Prompt: Your task is to repeat all of the data exactly while excluding the pictures.

Supplied entries:
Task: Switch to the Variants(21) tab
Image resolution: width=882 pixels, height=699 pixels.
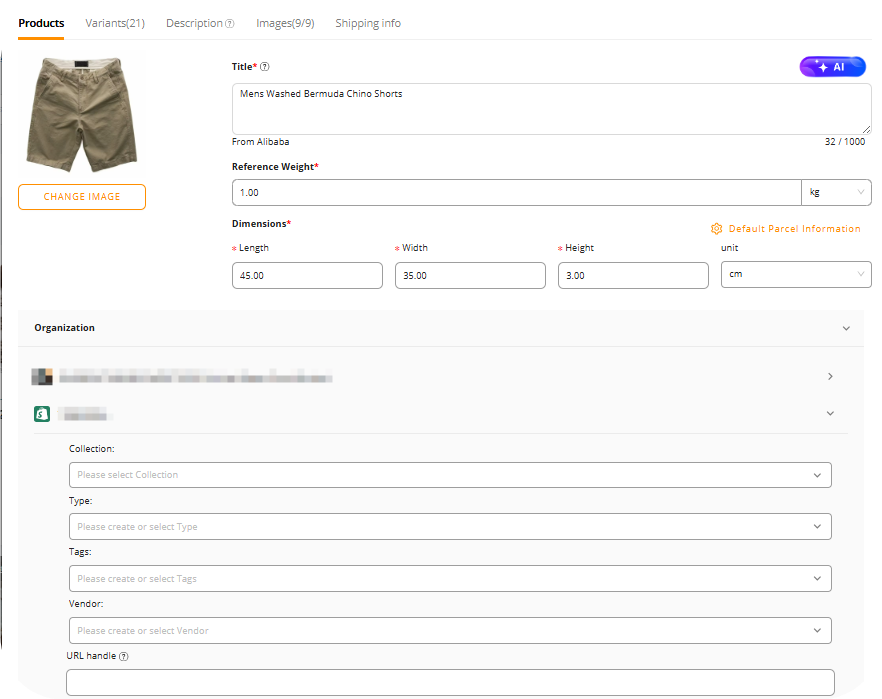Action: (x=115, y=23)
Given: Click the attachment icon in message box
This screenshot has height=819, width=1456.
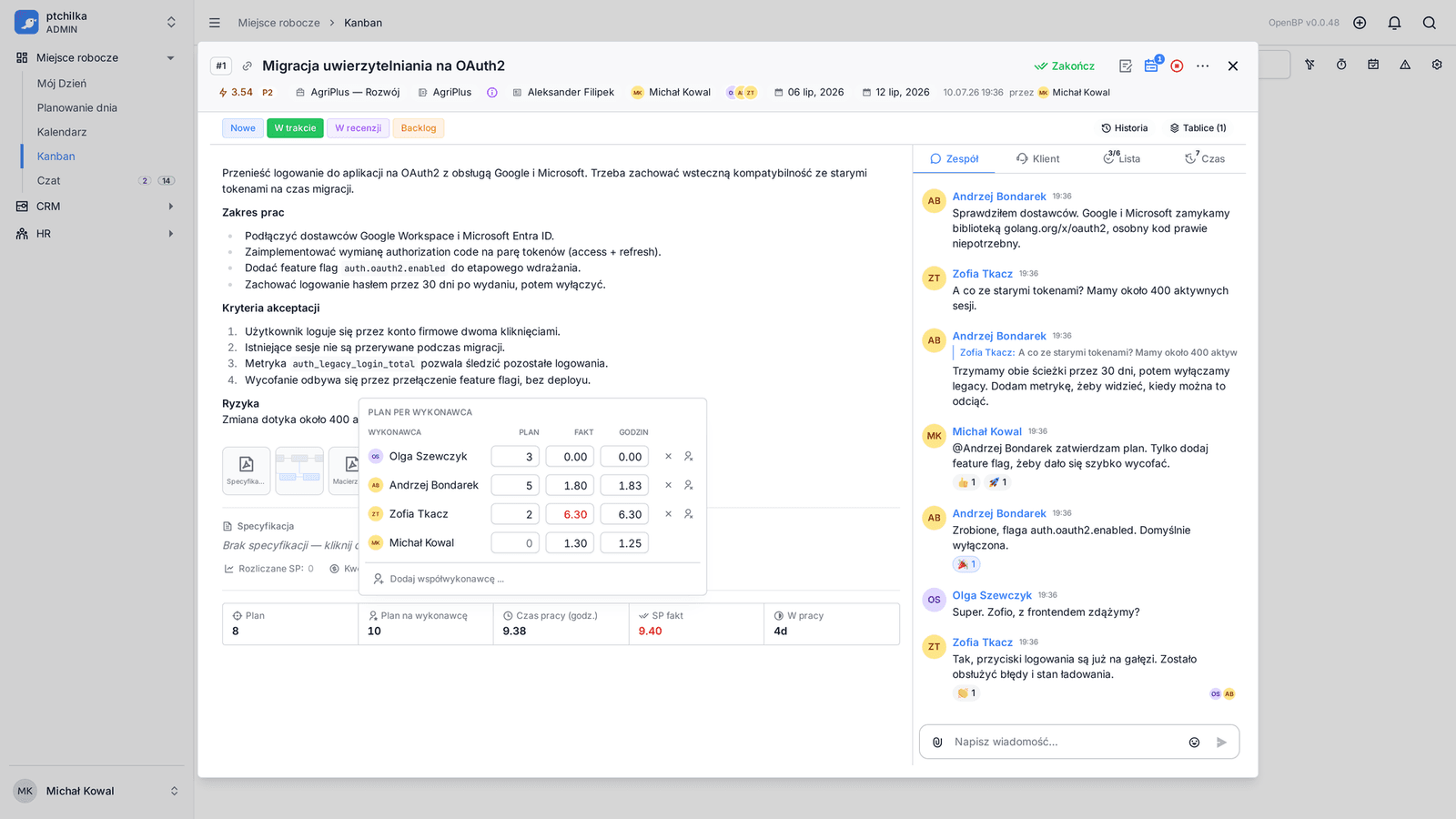Looking at the screenshot, I should click(937, 742).
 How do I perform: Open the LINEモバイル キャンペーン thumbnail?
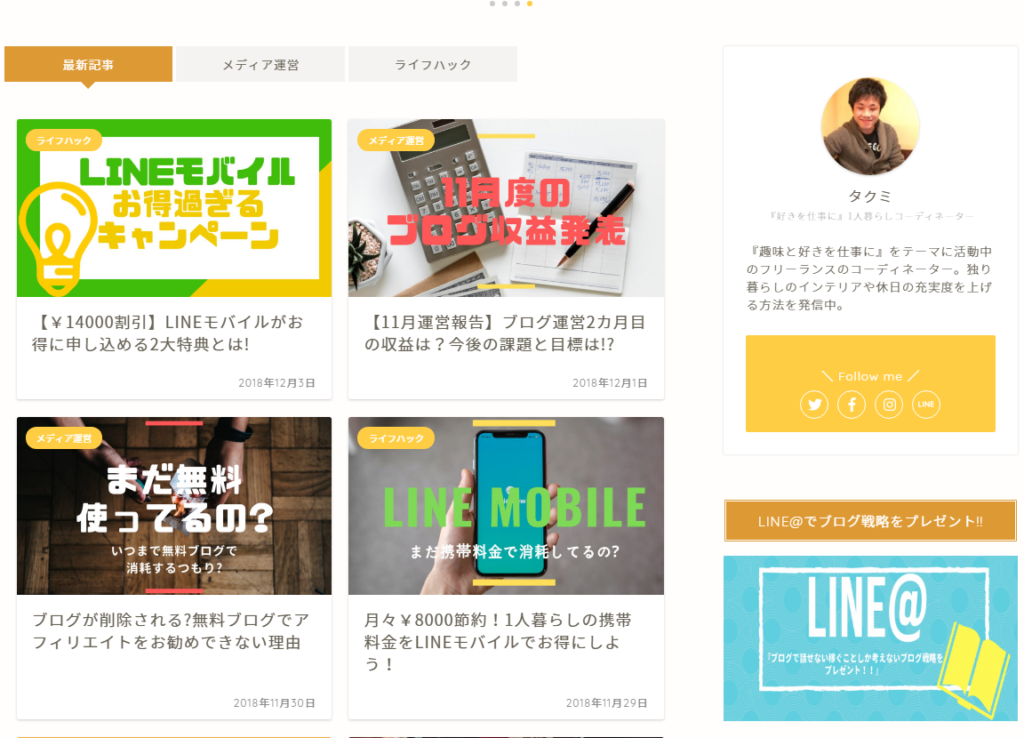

Solution:
Task: Switch to the Variants(21) tab
Image resolution: width=882 pixels, height=699 pixels.
Action: (x=115, y=23)
Given: Click the attachment icon in message box
This screenshot has height=819, width=1456.
Looking at the screenshot, I should click(937, 742).
 How do I perform: Open the LINEモバイル キャンペーン thumbnail?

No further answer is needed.